Repeat each line, word for word, from the one containing "Where should I click to: Select" through the last line of the entries, and include no other output.

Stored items
....................

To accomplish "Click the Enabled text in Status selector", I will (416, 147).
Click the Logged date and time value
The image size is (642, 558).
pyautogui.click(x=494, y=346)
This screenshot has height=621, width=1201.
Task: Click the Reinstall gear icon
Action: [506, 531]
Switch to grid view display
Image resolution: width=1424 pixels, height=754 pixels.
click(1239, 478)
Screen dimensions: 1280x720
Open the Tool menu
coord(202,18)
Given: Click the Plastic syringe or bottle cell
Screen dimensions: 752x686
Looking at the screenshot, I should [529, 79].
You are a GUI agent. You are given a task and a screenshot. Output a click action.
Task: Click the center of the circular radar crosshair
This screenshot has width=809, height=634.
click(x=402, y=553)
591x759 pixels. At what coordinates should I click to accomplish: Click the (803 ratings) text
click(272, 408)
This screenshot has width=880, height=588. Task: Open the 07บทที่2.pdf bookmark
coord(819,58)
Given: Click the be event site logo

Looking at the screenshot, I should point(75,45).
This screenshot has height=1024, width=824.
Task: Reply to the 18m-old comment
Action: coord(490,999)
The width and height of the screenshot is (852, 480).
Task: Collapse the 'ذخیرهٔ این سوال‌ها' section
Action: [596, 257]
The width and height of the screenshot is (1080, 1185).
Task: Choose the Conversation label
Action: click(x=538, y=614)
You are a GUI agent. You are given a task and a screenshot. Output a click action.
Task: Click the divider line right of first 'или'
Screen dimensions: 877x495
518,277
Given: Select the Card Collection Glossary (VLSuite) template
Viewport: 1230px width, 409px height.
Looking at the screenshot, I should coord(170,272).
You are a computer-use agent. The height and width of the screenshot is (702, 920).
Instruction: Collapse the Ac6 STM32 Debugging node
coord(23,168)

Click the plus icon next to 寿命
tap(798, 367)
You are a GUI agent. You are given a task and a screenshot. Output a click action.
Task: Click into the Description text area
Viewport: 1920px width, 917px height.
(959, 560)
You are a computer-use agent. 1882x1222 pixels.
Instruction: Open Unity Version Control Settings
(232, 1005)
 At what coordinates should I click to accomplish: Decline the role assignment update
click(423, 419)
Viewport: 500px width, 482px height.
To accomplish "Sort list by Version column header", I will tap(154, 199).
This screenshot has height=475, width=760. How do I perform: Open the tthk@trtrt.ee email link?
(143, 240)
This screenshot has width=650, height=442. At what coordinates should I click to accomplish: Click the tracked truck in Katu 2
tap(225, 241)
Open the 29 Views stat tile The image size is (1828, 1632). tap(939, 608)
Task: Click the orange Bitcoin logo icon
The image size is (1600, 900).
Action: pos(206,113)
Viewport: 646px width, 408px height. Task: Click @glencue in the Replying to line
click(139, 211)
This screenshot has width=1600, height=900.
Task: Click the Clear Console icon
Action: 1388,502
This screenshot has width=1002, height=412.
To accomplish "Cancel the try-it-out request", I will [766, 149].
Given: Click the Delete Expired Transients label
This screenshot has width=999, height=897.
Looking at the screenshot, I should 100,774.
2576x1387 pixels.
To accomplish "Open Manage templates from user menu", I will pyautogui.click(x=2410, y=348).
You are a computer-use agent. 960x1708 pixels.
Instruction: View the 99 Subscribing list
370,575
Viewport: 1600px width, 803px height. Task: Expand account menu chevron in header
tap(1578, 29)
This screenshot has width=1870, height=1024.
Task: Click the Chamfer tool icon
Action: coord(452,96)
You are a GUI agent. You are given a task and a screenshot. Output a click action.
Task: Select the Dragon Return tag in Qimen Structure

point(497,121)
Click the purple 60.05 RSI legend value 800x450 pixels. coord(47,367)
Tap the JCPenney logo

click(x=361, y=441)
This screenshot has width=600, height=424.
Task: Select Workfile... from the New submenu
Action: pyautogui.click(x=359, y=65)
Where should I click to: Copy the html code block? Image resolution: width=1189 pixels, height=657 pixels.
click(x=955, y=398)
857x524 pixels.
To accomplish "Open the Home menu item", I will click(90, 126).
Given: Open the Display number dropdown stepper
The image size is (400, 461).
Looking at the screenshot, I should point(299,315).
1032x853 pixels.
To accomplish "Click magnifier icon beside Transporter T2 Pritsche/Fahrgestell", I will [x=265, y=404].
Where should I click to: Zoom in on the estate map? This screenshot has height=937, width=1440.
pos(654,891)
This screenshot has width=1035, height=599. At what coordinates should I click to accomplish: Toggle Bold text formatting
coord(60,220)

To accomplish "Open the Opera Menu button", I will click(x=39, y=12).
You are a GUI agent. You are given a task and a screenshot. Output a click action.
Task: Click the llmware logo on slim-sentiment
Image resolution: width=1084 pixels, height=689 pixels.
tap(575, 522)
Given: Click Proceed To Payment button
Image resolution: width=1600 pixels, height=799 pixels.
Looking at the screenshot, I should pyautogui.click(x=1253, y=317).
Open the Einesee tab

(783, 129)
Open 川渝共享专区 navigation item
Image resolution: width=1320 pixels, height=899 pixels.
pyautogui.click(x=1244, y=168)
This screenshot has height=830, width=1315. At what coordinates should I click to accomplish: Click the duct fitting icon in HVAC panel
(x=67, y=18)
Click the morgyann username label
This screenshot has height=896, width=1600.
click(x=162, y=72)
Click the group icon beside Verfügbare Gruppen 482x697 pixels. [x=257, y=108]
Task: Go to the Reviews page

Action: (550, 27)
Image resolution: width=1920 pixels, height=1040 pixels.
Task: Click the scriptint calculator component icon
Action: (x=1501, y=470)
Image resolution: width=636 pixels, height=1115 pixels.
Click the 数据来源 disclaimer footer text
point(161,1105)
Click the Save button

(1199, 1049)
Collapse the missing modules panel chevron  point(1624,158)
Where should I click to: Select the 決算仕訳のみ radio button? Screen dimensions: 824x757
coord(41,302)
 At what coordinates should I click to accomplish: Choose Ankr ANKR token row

....................

▶ Solution to the exercise
Where should I click to: Select the 決算仕訳のみ radio button? Screen dimensions: 824x757
coord(41,302)
 At what coordinates should I click to accomplish: Choose Ankr ANKR token row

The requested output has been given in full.